If you think about some of the systems that are part of that package, avionics, environmental control systems, auxiliary power units. So there's pretty substantive systems will be tested as part of this flight test program, and we're well on our way there. And we're also positioning ourselves for the next batch of approval for TIA as well.
Once we get there, we'll talk about that. But I think we're pretty well positioned per the schedule that we laid out in the earnings call, which we said getting this approval anywhere between late fourth quarter, early first quarter of '26. We've got it here in the fourth quarter, and so we're pretty much on schedule.
What has been kind of the main bottleneck on the slower certification process there?
It was new requirements. And these new requirements required essentially learning, both on the part of Boeing as well as the FAA. And as we learned what it took to comply really on both sides, unfortunately, we had these delays in these TIA approvals because we just weren't entirely clear on how to satisfy those requirements. We believe that we have a sort of much better understanding of what it takes going forward. And so we think the process for future approvals will be a lot more smoother with that understanding.
Moving to defense. I know you're restricted from looking at that business in full detail until January, but that seems to be performing better with no charges this year. So any thoughts on progress would be great.
That's right. So just kind of for the record, I've been spending my time pretty much on the BCA business in BGS. I've been restricted from BDS until the end of this year, which now is weeks away. So come January, I'll be able to dive a little bit deeper into BDS. And what I would say there is that Steve Parker and his team have done a great job, I think, stabilizing that business. That was another area that Kelly had highlighted in terms of stabilization.
We're starting to see the benefits of that stabilization in the programs there. And we've got these big 5 programs. And I think, again, I'm talking to it from afar because I haven't been able to dive in. But by all means, he's doing a great job there and his leadership team is doing a great job there. So I would expect them to be -- continue to improve year-over-year, not just from '26 over to '25, it will be '27 over '26, '28 over '27 as well.

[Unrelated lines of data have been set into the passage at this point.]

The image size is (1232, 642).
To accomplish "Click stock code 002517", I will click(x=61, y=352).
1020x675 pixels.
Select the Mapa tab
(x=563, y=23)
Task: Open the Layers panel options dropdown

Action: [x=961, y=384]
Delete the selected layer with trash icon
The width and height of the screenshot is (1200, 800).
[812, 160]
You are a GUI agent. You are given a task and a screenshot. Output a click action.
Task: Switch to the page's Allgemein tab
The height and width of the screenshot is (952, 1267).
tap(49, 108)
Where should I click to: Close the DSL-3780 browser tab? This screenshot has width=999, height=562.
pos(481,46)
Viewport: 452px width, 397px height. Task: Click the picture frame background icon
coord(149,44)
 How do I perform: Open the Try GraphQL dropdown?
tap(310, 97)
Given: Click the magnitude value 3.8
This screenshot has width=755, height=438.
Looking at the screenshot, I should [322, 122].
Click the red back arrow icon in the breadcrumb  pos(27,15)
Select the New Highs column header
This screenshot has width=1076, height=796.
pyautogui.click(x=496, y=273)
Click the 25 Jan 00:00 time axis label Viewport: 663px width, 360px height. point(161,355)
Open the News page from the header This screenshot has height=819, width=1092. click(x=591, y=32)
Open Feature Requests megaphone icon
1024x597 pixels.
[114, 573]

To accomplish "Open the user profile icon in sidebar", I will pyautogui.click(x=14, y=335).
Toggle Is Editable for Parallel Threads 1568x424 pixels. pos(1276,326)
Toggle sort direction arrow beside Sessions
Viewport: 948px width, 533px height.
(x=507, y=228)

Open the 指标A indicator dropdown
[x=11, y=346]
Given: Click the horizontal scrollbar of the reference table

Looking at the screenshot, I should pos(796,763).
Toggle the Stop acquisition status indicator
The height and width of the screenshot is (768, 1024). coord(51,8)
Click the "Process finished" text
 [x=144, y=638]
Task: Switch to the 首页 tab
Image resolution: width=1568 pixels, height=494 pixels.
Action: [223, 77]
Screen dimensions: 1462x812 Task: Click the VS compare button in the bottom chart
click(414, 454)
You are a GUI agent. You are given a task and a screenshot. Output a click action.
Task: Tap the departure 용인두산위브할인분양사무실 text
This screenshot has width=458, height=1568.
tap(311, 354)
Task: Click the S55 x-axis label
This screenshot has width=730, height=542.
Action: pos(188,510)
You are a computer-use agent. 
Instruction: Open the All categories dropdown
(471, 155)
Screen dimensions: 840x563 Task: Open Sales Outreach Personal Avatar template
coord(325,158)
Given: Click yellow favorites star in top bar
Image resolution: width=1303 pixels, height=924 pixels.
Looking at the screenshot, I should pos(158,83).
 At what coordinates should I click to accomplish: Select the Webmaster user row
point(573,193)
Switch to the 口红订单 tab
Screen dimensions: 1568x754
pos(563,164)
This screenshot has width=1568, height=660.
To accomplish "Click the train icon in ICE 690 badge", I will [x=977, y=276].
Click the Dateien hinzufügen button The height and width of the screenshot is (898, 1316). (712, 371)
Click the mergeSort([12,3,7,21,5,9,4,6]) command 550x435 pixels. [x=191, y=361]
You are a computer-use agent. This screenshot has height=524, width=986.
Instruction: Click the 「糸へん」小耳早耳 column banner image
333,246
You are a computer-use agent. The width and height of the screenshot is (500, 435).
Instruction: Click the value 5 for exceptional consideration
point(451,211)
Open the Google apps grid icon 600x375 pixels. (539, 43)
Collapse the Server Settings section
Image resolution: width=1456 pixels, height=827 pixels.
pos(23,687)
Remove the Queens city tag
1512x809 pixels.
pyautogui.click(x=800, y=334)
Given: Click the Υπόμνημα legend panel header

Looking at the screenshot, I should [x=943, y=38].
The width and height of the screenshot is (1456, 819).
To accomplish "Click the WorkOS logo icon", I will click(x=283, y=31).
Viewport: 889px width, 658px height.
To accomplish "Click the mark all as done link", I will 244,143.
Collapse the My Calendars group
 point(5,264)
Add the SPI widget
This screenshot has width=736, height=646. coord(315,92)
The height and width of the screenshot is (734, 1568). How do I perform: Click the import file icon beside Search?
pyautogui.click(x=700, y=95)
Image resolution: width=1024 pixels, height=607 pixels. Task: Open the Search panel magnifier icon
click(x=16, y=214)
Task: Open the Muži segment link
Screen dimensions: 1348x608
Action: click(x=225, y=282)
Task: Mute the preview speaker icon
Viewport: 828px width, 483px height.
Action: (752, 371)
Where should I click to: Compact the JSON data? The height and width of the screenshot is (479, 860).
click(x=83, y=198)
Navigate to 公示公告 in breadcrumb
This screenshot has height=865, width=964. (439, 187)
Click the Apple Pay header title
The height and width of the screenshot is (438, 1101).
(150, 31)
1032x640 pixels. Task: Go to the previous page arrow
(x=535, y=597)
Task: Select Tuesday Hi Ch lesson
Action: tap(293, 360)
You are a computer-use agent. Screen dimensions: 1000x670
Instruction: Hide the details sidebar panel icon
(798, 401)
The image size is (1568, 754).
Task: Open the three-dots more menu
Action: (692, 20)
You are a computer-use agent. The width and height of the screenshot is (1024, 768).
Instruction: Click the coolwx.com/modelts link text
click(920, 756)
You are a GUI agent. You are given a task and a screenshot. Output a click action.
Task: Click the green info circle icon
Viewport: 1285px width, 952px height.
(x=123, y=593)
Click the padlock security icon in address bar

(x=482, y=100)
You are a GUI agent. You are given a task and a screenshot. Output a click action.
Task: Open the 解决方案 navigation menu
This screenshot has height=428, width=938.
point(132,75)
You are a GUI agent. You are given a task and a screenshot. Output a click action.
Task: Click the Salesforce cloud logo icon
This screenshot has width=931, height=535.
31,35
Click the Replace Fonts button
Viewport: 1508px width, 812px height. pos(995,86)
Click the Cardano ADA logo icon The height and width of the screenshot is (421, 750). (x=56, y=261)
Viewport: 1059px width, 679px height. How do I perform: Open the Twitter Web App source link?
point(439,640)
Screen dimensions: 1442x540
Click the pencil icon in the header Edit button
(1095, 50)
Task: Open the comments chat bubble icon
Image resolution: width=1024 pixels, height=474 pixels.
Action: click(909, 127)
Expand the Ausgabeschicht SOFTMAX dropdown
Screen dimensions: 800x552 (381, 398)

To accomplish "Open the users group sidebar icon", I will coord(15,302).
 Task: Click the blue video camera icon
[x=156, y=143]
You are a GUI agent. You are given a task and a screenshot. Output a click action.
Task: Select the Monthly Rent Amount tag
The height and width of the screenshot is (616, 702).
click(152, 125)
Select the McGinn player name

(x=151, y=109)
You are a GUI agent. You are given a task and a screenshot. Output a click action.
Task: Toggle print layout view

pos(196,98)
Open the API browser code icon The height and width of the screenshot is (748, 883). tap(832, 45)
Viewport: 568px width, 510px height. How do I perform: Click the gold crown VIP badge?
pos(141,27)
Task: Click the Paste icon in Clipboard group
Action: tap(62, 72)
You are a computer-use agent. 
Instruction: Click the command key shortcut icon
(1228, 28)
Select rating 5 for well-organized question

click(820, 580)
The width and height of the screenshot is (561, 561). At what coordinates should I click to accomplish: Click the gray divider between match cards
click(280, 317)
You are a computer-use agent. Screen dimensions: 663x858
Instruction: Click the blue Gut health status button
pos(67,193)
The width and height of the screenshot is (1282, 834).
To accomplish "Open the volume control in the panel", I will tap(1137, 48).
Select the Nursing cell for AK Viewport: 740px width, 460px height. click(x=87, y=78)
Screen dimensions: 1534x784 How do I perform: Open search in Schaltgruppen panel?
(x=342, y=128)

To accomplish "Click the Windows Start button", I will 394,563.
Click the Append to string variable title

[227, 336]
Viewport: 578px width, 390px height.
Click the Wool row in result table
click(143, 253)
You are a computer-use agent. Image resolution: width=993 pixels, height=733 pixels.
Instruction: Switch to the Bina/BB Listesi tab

The margin profile will improve. We've talked about high single-digit margins in that business. And I think that they're on track to be able to go march up that margin trajectory. So I think that the team is doing a nice job. One thing I'll say is I think there's been some investor angst in terms of once Jay Malave gets access to the BDS program, there's going to be a bunch of grinades that go off on all these programs.
And look, I'm there to learn. I'll be going into the business to learn to help understand. In any program, there's going to be risk, there's going to be opportunities. My job will be how can I help them mitigate risk and how can I help them realize opportunities. I'm not going in there with a mandate or an agenda to throw grinades at different programs. It's kind of how can I help be a support to this business and to Steve and his team.
That's not how it works, right? If you identify a cost overrun, you book it in the quarter, you identified it. You don't wait for Jay to look at it.
That's right. And so -- that's exactly right. We've got, I think, a pretty robust EAC process. The team has gone through. They've recorded their charges in the past. I don't think we need to relive what we've seen in the past, but they do that with the benefit of information that they have real time. And so to the extent there's changes, it's based on new information that arises in that period. And so it's not -- the new information isn't Jay Malave getting access to the program. The new information or facts relate to either the schedule or the cost profile in a program.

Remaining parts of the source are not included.